Perez, who was president of Guatemala from 2012 to 2015, has spent the last seven years in prison awaiting sentencing in the case. Baldetti was sentenced to more than 15 years in prison in a separate fraud case in 2018.

Peres, a 72-year-old retired general who took office on a promise to fight crime, was forced to resign with just four months left in office amid protests over corruption scandals.

“All that’s left is to appeal,” Peres told reporters during a break in the proceedings, adding that he felt “cheated” because the charge was handed down “without a shred of evidence.”

Former Vice President Roxana Baldetti at her sentencing hearing Wednesday. December 7, 2022.

Perez and Baldetti were accused of running a customs fraud ring that stole $3.5 million in government funds during their tenure, and both Perez and Baldetti were accused by investigators of taking large cuts.

Investigators accused the two of running a scheme that bribed importers to avoid paying customs duties. More than twenty other people have been charged in this case.

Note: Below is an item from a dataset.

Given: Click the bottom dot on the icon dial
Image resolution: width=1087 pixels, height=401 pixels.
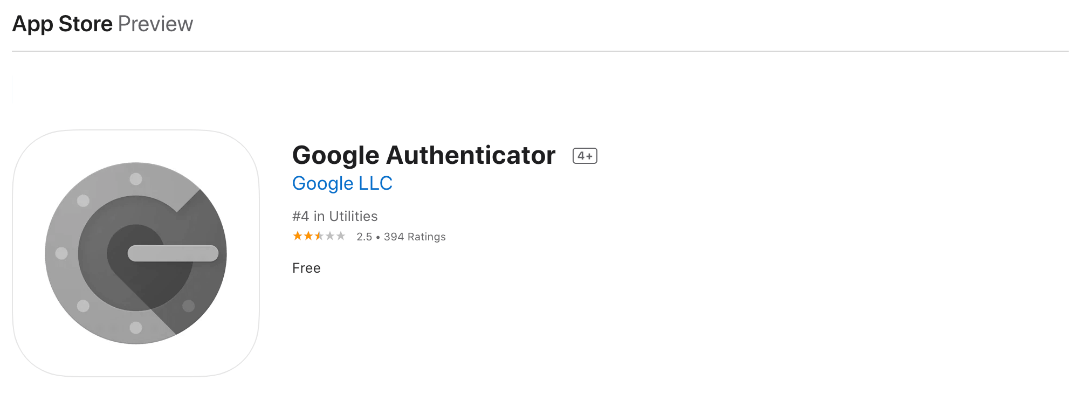Looking at the screenshot, I should pos(136,327).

On Wednesday, Perez was ordered to pay $1.10 million and Baldetti was ordered to pay $1.06 million.

Perez Molina walks in front of the jury after the verdict.
Perez Molina walks in front of the jury after the verdict.

The case, known as La Linea, was initially investigated under the United Nations-backed International Commission Against Impunity in Guatemala (CICIG).

Guatemala expelled Colombian Ivan Velázquez, head of the CICIG, in 2018 after repeated attempts to investigate then-President Jimmy Morales and the jailing of dozens of politicians and businessmen.

The following year, Morales allowed the mandate authorizing CICIG to expire and suspended the commission. In 2021, Guatemalan investigators began targeting judges, prosecutors, and journalists for collaborating with CICIG, forcing many into exile.

Since then, several of those involved in corruption cases investigated by CICIG have been released and CICIG’s findings have been overturned. This year, Velázquez became Colombia’s Minister of Defense.